▶ AIM OF THE TASK: Copy the items below exactly as they appear, line for line.

▶ MATERIAL FOR THE TASK:
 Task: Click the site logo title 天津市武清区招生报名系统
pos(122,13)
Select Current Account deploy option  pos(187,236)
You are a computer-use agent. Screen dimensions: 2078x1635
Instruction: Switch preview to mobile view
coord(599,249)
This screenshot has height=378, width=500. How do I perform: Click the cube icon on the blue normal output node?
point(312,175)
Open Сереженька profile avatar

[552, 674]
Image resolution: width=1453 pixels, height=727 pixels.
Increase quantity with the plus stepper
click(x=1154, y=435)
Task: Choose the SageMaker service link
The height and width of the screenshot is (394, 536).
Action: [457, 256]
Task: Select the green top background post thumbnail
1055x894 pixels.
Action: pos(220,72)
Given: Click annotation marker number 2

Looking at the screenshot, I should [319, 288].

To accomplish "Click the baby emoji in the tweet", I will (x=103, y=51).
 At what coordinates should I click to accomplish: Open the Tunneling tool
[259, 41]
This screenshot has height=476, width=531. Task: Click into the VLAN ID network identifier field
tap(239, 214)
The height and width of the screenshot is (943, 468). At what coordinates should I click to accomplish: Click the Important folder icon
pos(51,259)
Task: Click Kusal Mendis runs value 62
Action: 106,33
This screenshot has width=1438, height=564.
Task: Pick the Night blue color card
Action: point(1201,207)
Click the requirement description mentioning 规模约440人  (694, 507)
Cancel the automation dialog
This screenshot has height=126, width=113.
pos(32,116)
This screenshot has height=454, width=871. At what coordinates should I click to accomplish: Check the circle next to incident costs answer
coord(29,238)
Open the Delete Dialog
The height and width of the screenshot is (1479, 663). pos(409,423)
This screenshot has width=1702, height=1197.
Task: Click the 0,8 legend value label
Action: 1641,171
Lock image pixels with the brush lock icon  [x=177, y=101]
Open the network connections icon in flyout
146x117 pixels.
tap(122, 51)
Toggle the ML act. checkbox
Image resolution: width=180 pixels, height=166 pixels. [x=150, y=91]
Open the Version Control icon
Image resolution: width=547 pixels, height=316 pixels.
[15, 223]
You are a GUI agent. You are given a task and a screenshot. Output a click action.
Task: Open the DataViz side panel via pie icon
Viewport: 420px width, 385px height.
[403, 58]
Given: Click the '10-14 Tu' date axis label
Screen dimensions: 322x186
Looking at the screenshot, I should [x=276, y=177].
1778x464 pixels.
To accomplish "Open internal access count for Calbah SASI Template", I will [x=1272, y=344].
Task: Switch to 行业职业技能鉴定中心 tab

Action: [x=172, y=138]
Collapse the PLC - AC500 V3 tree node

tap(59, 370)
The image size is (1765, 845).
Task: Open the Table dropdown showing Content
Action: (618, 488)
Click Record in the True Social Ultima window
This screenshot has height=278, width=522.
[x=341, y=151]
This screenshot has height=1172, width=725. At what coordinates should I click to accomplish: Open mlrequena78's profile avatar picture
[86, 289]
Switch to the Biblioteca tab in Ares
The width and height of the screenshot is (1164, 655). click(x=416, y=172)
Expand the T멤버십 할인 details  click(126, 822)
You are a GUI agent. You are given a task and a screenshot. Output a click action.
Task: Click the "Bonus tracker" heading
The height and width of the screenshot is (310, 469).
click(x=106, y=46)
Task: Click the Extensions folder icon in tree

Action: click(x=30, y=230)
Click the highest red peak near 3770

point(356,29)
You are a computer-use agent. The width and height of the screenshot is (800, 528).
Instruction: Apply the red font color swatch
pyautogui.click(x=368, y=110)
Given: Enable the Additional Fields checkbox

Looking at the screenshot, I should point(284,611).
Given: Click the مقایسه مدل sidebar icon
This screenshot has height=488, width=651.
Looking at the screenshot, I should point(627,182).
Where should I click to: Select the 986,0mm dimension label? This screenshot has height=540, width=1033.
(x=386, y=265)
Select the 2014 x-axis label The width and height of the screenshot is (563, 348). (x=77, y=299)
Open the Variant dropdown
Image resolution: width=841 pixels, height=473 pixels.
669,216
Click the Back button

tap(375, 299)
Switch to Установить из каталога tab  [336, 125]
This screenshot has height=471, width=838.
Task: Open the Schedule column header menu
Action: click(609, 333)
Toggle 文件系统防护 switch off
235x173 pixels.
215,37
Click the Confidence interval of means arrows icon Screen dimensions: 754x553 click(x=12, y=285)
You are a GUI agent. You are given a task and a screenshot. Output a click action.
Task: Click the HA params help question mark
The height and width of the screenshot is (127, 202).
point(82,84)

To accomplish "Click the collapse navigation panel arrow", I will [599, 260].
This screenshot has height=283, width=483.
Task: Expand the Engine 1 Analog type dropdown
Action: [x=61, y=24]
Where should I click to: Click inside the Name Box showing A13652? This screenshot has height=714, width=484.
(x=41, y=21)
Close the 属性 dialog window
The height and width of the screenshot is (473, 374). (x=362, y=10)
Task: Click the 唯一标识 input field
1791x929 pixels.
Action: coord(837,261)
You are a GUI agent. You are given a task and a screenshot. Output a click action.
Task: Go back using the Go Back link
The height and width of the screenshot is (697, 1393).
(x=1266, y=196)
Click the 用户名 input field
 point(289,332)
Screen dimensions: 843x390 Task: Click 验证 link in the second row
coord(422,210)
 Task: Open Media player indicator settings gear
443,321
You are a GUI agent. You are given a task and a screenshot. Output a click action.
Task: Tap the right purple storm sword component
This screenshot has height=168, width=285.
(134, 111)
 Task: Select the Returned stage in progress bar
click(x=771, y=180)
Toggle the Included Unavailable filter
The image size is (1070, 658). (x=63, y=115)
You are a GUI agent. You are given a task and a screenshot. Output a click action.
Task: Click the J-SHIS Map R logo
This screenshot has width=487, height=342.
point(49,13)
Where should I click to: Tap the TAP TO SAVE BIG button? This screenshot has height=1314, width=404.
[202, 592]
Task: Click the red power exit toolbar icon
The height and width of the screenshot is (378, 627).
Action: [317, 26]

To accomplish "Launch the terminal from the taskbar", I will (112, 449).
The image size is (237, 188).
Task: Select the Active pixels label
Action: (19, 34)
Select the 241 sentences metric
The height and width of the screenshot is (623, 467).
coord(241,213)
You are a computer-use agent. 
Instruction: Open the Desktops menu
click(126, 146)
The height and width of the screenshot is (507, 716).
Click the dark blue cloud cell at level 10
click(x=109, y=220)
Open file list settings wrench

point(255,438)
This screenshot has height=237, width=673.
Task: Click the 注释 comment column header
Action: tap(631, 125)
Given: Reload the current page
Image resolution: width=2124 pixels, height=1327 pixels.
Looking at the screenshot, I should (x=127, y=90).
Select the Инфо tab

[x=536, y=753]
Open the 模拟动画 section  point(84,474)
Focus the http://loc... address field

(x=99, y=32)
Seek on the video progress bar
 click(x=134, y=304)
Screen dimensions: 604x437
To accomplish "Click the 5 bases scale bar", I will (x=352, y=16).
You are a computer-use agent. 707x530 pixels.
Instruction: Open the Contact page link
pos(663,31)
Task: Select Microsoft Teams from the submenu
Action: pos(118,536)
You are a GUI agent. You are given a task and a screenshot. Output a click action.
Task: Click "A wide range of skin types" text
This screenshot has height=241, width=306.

▶ TASK RESULT:
 Task: Click the site logo title 天津市武清区招生报名系统
pos(122,13)
Select Current Account deploy option  pos(187,236)
You are a computer-use agent. Screen dimensions: 2078x1635
Instruction: Switch preview to mobile view
coord(599,249)
This screenshot has height=378, width=500. How do I perform: Click the cube icon on the blue normal output node?
point(312,175)
Open Сереженька profile avatar

[552, 674]
Image resolution: width=1453 pixels, height=727 pixels.
Increase quantity with the plus stepper
click(x=1154, y=435)
Task: Choose the SageMaker service link
The height and width of the screenshot is (394, 536).
Action: [457, 256]
Task: Select the green top background post thumbnail
1055x894 pixels.
Action: pos(220,72)
Given: Click annotation marker number 2

Looking at the screenshot, I should [319, 288].

To accomplish "Click the baby emoji in the tweet", I will (x=103, y=51).
 At what coordinates should I click to accomplish: Open the Tunneling tool
[259, 41]
This screenshot has height=476, width=531. Task: Click into the VLAN ID network identifier field
tap(239, 214)
The height and width of the screenshot is (943, 468). At what coordinates should I click to accomplish: Click the Important folder icon
pos(51,259)
Task: Click Kusal Mendis runs value 62
Action: 106,33
This screenshot has width=1438, height=564.
Task: Pick the Night blue color card
Action: point(1201,207)
Click the requirement description mentioning 规模约440人  (694, 507)
Cancel the automation dialog
This screenshot has height=126, width=113.
pos(32,116)
This screenshot has height=454, width=871. At what coordinates should I click to accomplish: Check the circle next to incident costs answer
coord(29,238)
Open the Delete Dialog
The height and width of the screenshot is (1479, 663). pos(409,423)
This screenshot has width=1702, height=1197.
Task: Click the 0,8 legend value label
Action: 1641,171
Lock image pixels with the brush lock icon  [x=177, y=101]
Open the network connections icon in flyout
146x117 pixels.
tap(122, 51)
Toggle the ML act. checkbox
Image resolution: width=180 pixels, height=166 pixels. [x=150, y=91]
Open the Version Control icon
Image resolution: width=547 pixels, height=316 pixels.
[15, 223]
You are a GUI agent. You are given a task and a screenshot. Output a click action.
Task: Open the DataViz side panel via pie icon
Viewport: 420px width, 385px height.
[403, 58]
Given: Click the '10-14 Tu' date axis label
Screen dimensions: 322x186
Looking at the screenshot, I should [x=276, y=177].
1778x464 pixels.
To accomplish "Open internal access count for Calbah SASI Template", I will [x=1272, y=344].
Task: Switch to 行业职业技能鉴定中心 tab

Action: [x=172, y=138]
Collapse the PLC - AC500 V3 tree node

tap(59, 370)
The image size is (1765, 845).
Task: Open the Table dropdown showing Content
Action: (618, 488)
Click Record in the True Social Ultima window
This screenshot has height=278, width=522.
[x=341, y=151]
This screenshot has height=1172, width=725. At what coordinates should I click to accomplish: Open mlrequena78's profile avatar picture
[86, 289]
Switch to the Biblioteca tab in Ares
The width and height of the screenshot is (1164, 655). click(x=416, y=172)
Expand the T멤버십 할인 details  click(126, 822)
You are a GUI agent. You are given a task and a screenshot. Output a click action.
Task: Click the "Bonus tracker" heading
The height and width of the screenshot is (310, 469).
click(x=106, y=46)
Task: Click the Extensions folder icon in tree

Action: click(x=30, y=230)
Click the highest red peak near 3770

point(356,29)
You are a computer-use agent. The width and height of the screenshot is (800, 528).
Instruction: Apply the red font color swatch
pyautogui.click(x=368, y=110)
Given: Enable the Additional Fields checkbox

Looking at the screenshot, I should point(284,611).
Given: Click the مقایسه مدل sidebar icon
This screenshot has height=488, width=651.
Looking at the screenshot, I should point(627,182).
Where should I click to: Select the 986,0mm dimension label? This screenshot has height=540, width=1033.
(x=386, y=265)
Select the 2014 x-axis label The width and height of the screenshot is (563, 348). (x=77, y=299)
Open the Variant dropdown
Image resolution: width=841 pixels, height=473 pixels.
669,216
Click the Back button

tap(375, 299)
Switch to Установить из каталога tab  [336, 125]
This screenshot has height=471, width=838.
Task: Open the Schedule column header menu
Action: click(609, 333)
Toggle 文件系统防护 switch off
235x173 pixels.
215,37
Click the Confidence interval of means arrows icon Screen dimensions: 754x553 click(x=12, y=285)
You are a GUI agent. You are given a task and a screenshot. Output a click action.
Task: Click the HA params help question mark
The height and width of the screenshot is (127, 202).
point(82,84)

To accomplish "Click the collapse navigation panel arrow", I will [599, 260].
This screenshot has height=283, width=483.
Task: Expand the Engine 1 Analog type dropdown
Action: [x=61, y=24]
Where should I click to: Click inside the Name Box showing A13652? This screenshot has height=714, width=484.
(x=41, y=21)
Close the 属性 dialog window
The height and width of the screenshot is (473, 374). (x=362, y=10)
Task: Click the 唯一标识 input field
1791x929 pixels.
Action: coord(837,261)
You are a GUI agent. You are given a task and a screenshot. Output a click action.
Task: Go back using the Go Back link
The height and width of the screenshot is (697, 1393).
(x=1266, y=196)
Click the 用户名 input field
 point(289,332)
Screen dimensions: 843x390 Task: Click 验证 link in the second row
coord(422,210)
 Task: Open Media player indicator settings gear
443,321
You are a GUI agent. You are given a task and a screenshot. Output a click action.
Task: Tap the right purple storm sword component
This screenshot has height=168, width=285.
(134, 111)
 Task: Select the Returned stage in progress bar
click(x=771, y=180)
Toggle the Included Unavailable filter
The image size is (1070, 658). (x=63, y=115)
You are a GUI agent. You are given a task and a screenshot. Output a click action.
Task: Click the J-SHIS Map R logo
This screenshot has width=487, height=342.
point(49,13)
Where should I click to: Tap the TAP TO SAVE BIG button? This screenshot has height=1314, width=404.
[202, 592]
Task: Click the red power exit toolbar icon
The height and width of the screenshot is (378, 627).
Action: [317, 26]

To accomplish "Launch the terminal from the taskbar", I will (112, 449).
The image size is (237, 188).
Task: Select the Active pixels label
Action: (19, 34)
Select the 241 sentences metric
The height and width of the screenshot is (623, 467).
coord(241,213)
You are a computer-use agent. 
Instruction: Open the Desktops menu
click(126, 146)
The height and width of the screenshot is (507, 716).
Click the dark blue cloud cell at level 10
click(x=109, y=220)
Open file list settings wrench

point(255,438)
This screenshot has height=237, width=673.
Task: Click the 注释 comment column header
Action: tap(631, 125)
Given: Reload the current page
Image resolution: width=2124 pixels, height=1327 pixels.
Looking at the screenshot, I should (x=127, y=90).
Select the Инфо tab

[x=536, y=753]
Open the 模拟动画 section  point(84,474)
Focus the http://loc... address field

(x=99, y=32)
Seek on the video progress bar
 click(x=134, y=304)
Screen dimensions: 604x437
To accomplish "Click the 5 bases scale bar", I will (x=352, y=16).
You are a computer-use agent. 707x530 pixels.
Instruction: Open the Contact page link
pos(663,31)
Task: Select Microsoft Teams from the submenu
Action: pos(118,536)
You are a GUI agent. You are given a task and a screenshot. Output a click action.
Task: Click "A wide range of skin types" text
This screenshot has height=241, width=306.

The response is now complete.